What do you do when somebody comes to live next door and spoils the whole neighborhood? They leave, you leave or you learn to live with it.
What does that have to do with cloud computing? I will give you an example.
This site is currently hosted on an Amazon EC2 virtual machine (VM). In all likelihood, there are other VMs hosted on the same physical machine. Let’s call these other VMs neighbors.
Over the past few weeks I had several occasions where this site was really slow, for extended periods, like 20 minutes. Deeper inspection revealed that a lot of the CPU time was reported as ‘stolen’. See here for more explanation on stolen CPU time. Looking further over a period of time with tools such as NewRelic leads to the hypothesis that another VM on that physical machine is running CPU bound batches. That is a bad neighbor.

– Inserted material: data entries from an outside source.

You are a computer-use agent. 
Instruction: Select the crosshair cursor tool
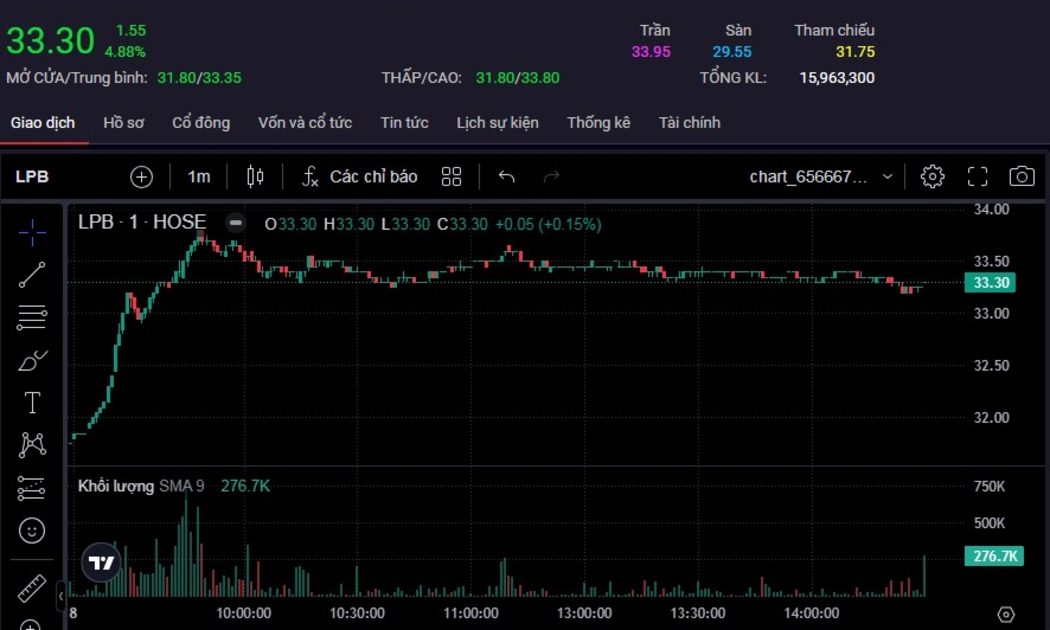click(32, 233)
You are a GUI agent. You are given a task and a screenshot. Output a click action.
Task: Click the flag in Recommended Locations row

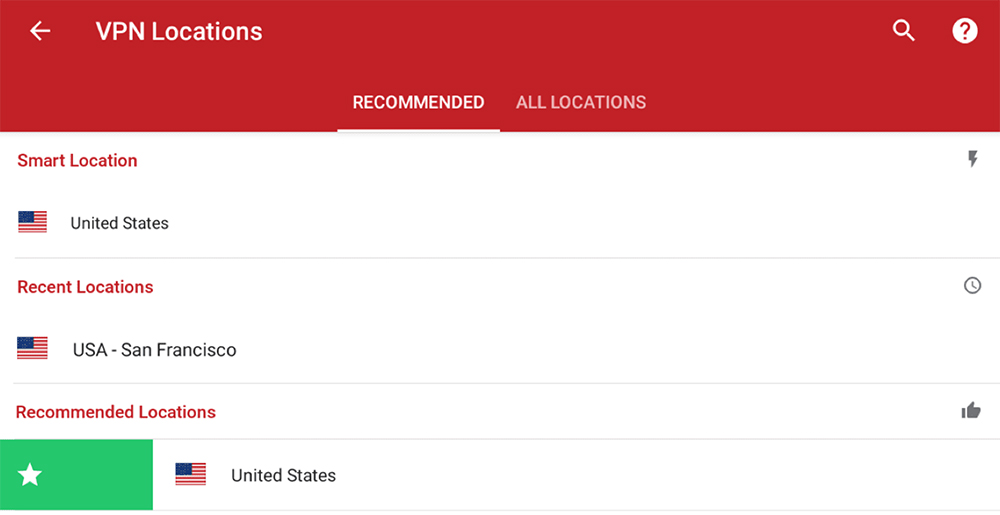click(x=191, y=474)
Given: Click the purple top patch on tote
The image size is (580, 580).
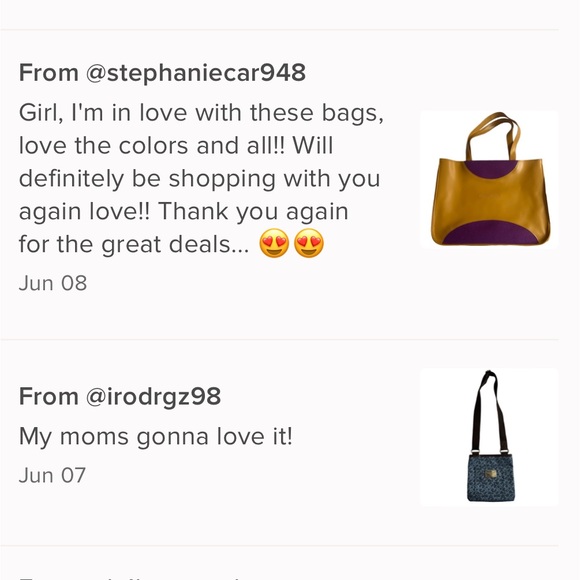Looking at the screenshot, I should pos(490,168).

I don’t want to live with this, and I cannot force this neighbor out. So I have to move. This turned out to be easier than I thought. On Amazon EC2 my VM is running with EBS storage, which means its ‘hard disk’ exists even if the VM is gone. The VM instance also has a so-called Elastic IP address, which is independent of the physical machine.
So I stopped the VM, and restarted it. It then landed on a different physical machine with different neighbors. Users saw only a brief interruption, nothing worse than what we were going through anyway.
With proper load balancing, users would not notice it at all. Apparently, Netflix is reportedly doing the same thing: killing VMs that have landed in bad neighborhoods.